President Barack Obama takes the podium in Emancipation Hall on Capitol Hill in Washington, Wednesday, Dec. 9, 2015, to speak during a commemoration ceremony for the 150th anniversary of the ratification of the 13th Amendment to the U.S. Constitution which abolished slavery in the U.S. (Andrew Harnik/AP)

On Sunday night, President Obama delivered an address from the Oval Office about his plan to confront the threat of ISIS and radical Islamic terrorism. He made strong points about the need to oppose Islamic fundamentalism while also avoiding discrimination and hate toward Muslims. However, his policy outline appeared to be the same rudderless and indeterminate course we have followed thus far.

As recorded by CNN, the president proclaimed, “The threat from terrorism is real, but we will overcome it.” This optimism appears unwarranted. We have been fighting a war on terrorism for the past fourteen years with no end in sight. A month ago, Paris was struck by a coordinated and deadly terrorist attack. Last week the San Bernardino attack took place, prompting the president to make this speech.

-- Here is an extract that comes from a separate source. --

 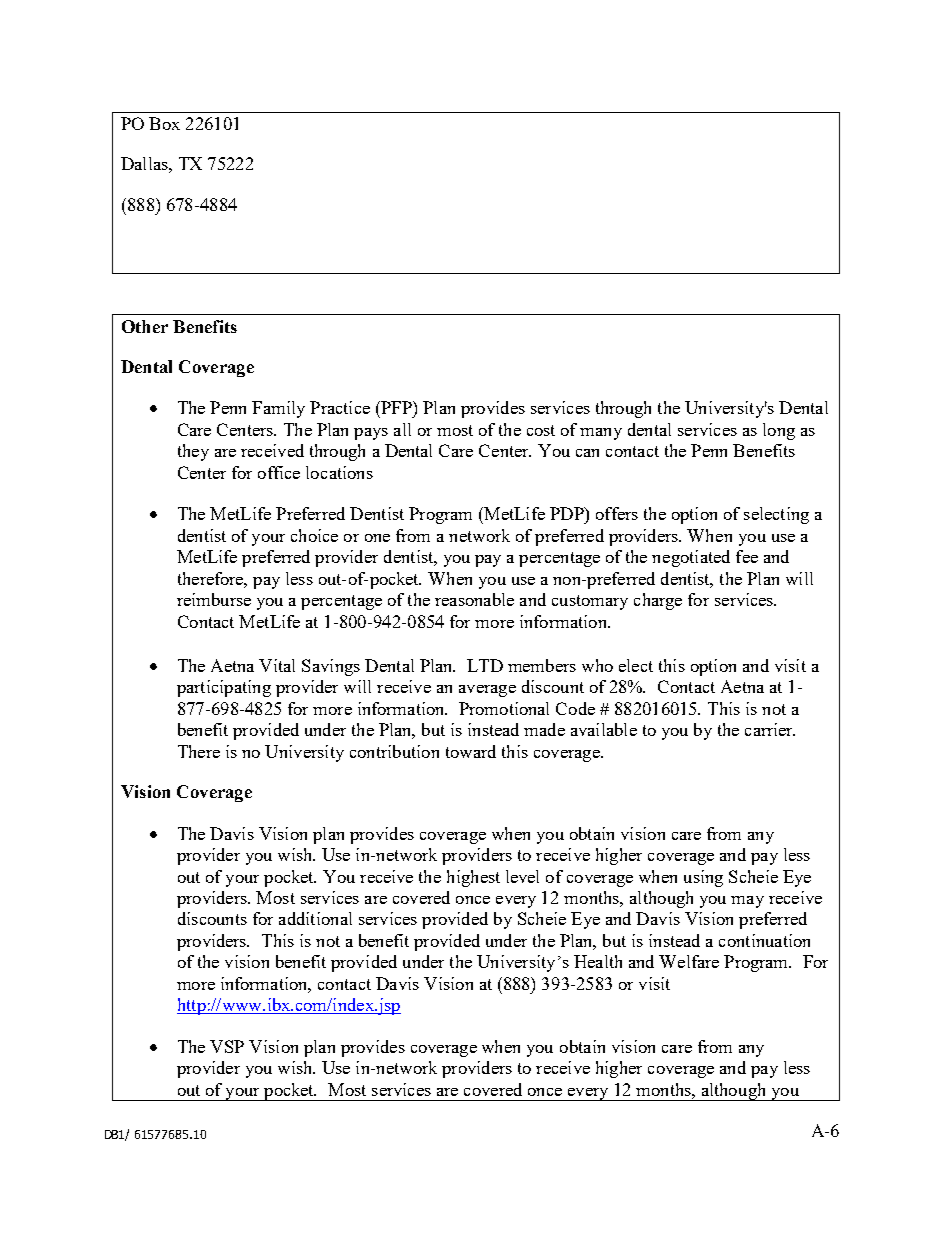 What do you see at coordinates (471, 751) in the image?
I see `toward` at bounding box center [471, 751].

Yes, we killed Osama bin Laden and dismantled al-Qaeda, but new terror networks and organizations like ISIS have sprung up to take its place.

With these types of attacks still occurring fourteen years into a war against terror, many Americans feel like this may be a horrifying and inescapable new normal. The president seemed to acknowledge this feeling by stating, “And I know that after so much war, many Americans are asking whether we are confronted by a cancer that has no immediate cure.” Yet, he did little to allay these feelings of fear and despair.

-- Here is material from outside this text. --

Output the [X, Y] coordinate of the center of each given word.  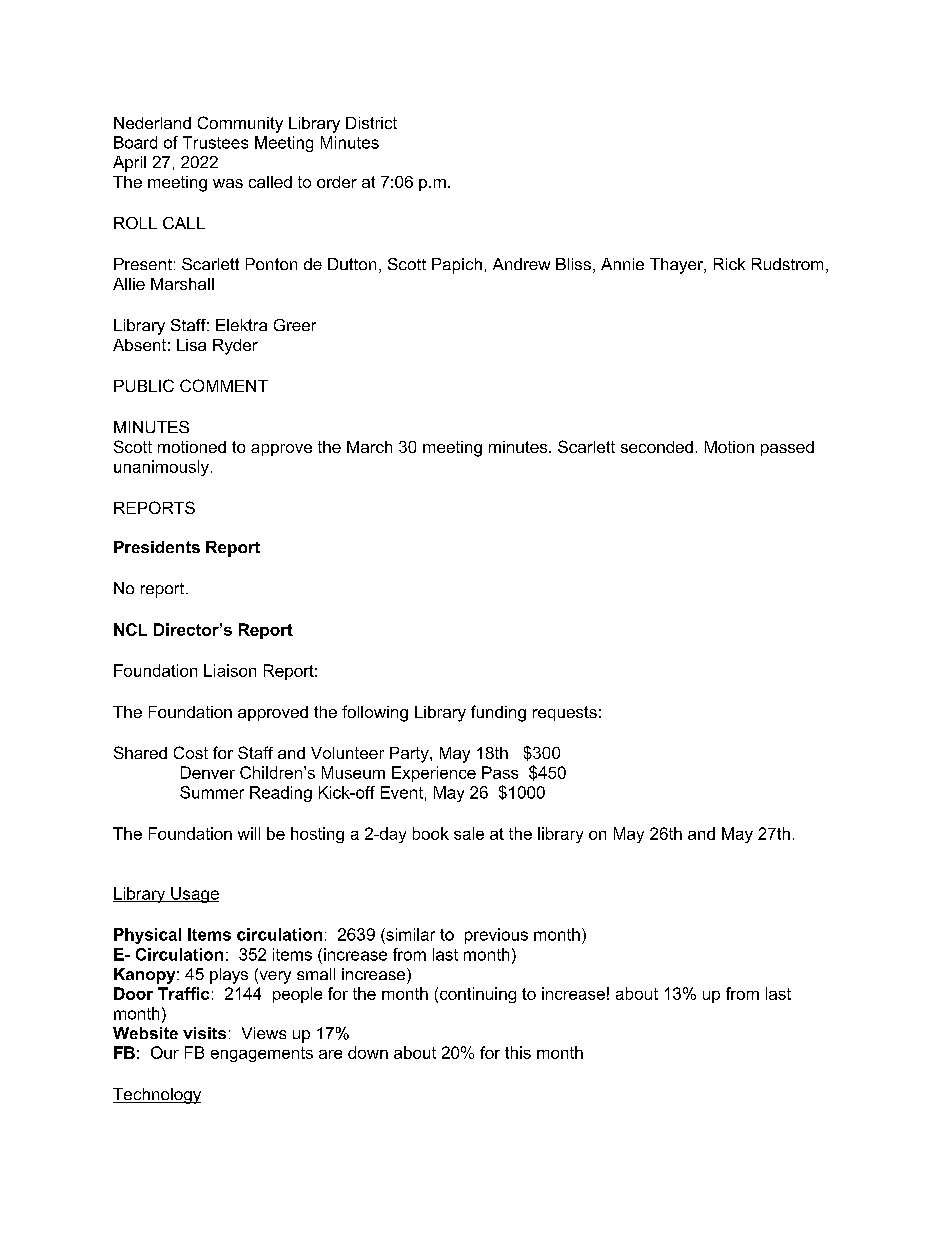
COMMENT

Rather, the president outlined a series of lukewarm proposals with a confidence that does not square with reality. He cited the airstrikes against ISIS as well as a commitment to “hunt down terrorist plotters in any country where it is necessary.” Next, he mentions a plan to train and equip Iraqi and Syrian forces and our deployment of Special Operations Forces.

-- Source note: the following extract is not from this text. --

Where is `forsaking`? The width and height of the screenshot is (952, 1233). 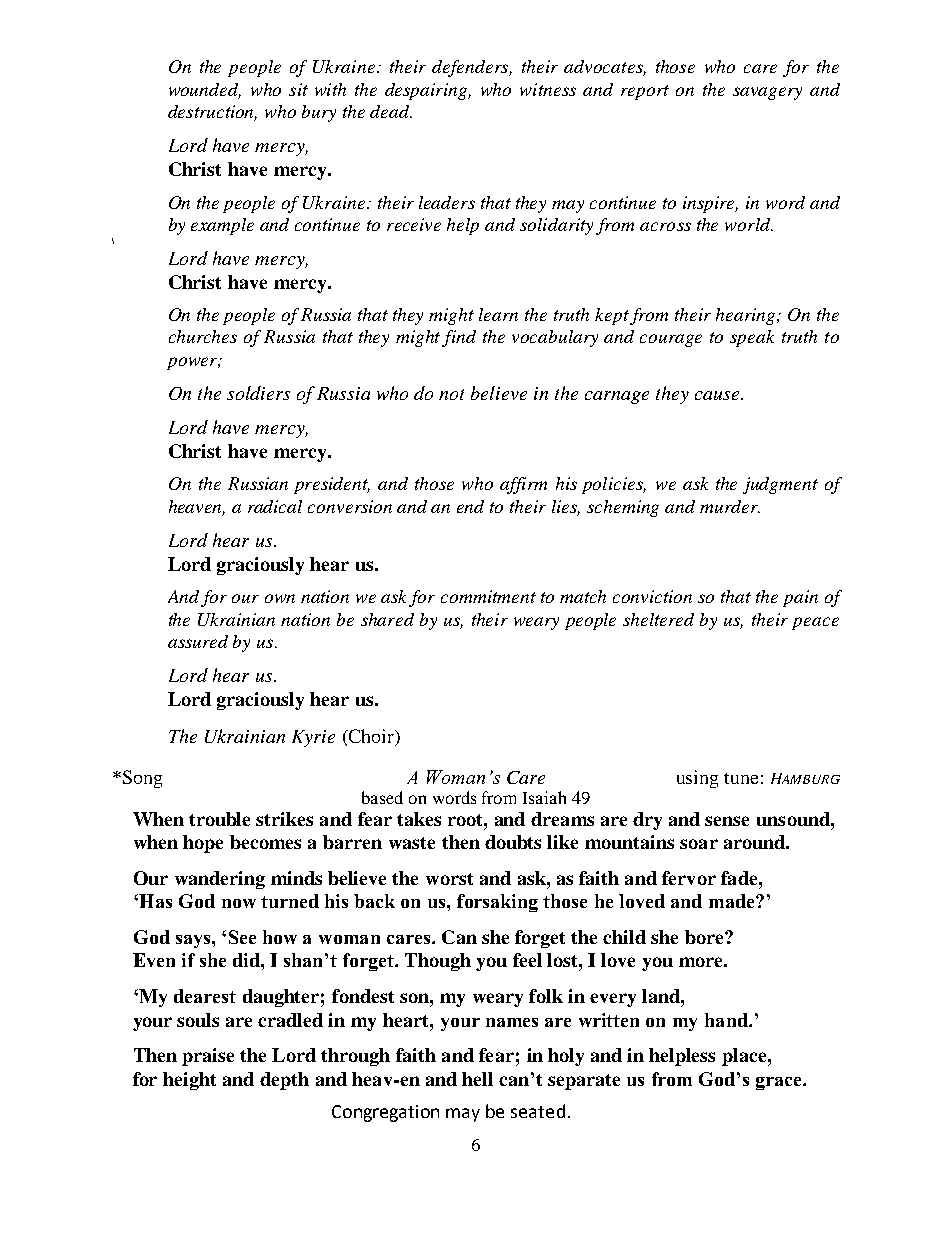 forsaking is located at coordinates (497, 903).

Our efforts to train and equip forces in the region have almost always gone disastrously and the weapons we provide have often ended up in the hands of the very terrorists we are trying to defeat. What faith should the American people have in the effectiveness of this prong of the president’s plan?

The president then mentions our work with allies to defeat ISIS, explaining that “we are cooperating with Muslim-majority countries… to counter the vicious ideology that ISIL promotes online.” The American people probably would like to know why, while ISIS is marauding and murdering across Syria and Iraq, our great military allies are France, Germany and the United Kingdom, while the countries in the region can only be bothered to provide a team of cyber-warriors, according to the president.

Why do the countries in the region not provide a coalition of ground forces? Are they not bothered by the threat of ISIS? Are they fearful of angering Islamic fundamentalists within their own borders? The president has no answers for these concerns.

Finally, he expressed faith in “a political resolution to the Syrian war.” Given the absolute chaos in Syria, the astonishingly large number of parties involved (Assad’s government, numerous rebel armies including Islamist al-Nusra, the Kurds, and ISIS), President Obama’s faith in a ceasefire and political resolution is unbelievably Pollyannaish. If this announcement was meant to be reassuring, it failed to meet its goal.

Despite the president’s muddy, overly optimistic and out-of-touch policy statements, to give credit where credit is due, his heart is in the right place. In a limited way, he acknowledged the struggle occurring over the heart of Islam, calling on Islamic leaders to condemn not only violent terrorism, but Islamic fundamentalism itself, which he described as “those interpretations of Islam that are incompatible with the values of religious tolerance, mutual respect, and human dignity.”

This is the strongest language President Obama has used yet to recognize and condemn the dangerous ideology spreading through some segments of the Islamic community and that is a promising development. He also asserted the need to condemn discrimination and prejudice against Muslims in America, a goal that appears increasingly important given Donald Trump’s proposal to ban Muslims from entering the United States.

The fact that nearly 30 percent of Republicans are expressing support for a man who makes such offensive, outlandish remarks is deeply disturbing. The Trump campaign and his loyal followers have consistently displayed an unhinged, freewheeling nativism not seen in America since the 1920s. Though his policy statements left much to be desired, the president is spot on regarding these points.

We must condemn Islamic fundamentalism while simultaneously condemning discrimination and prejudice at home.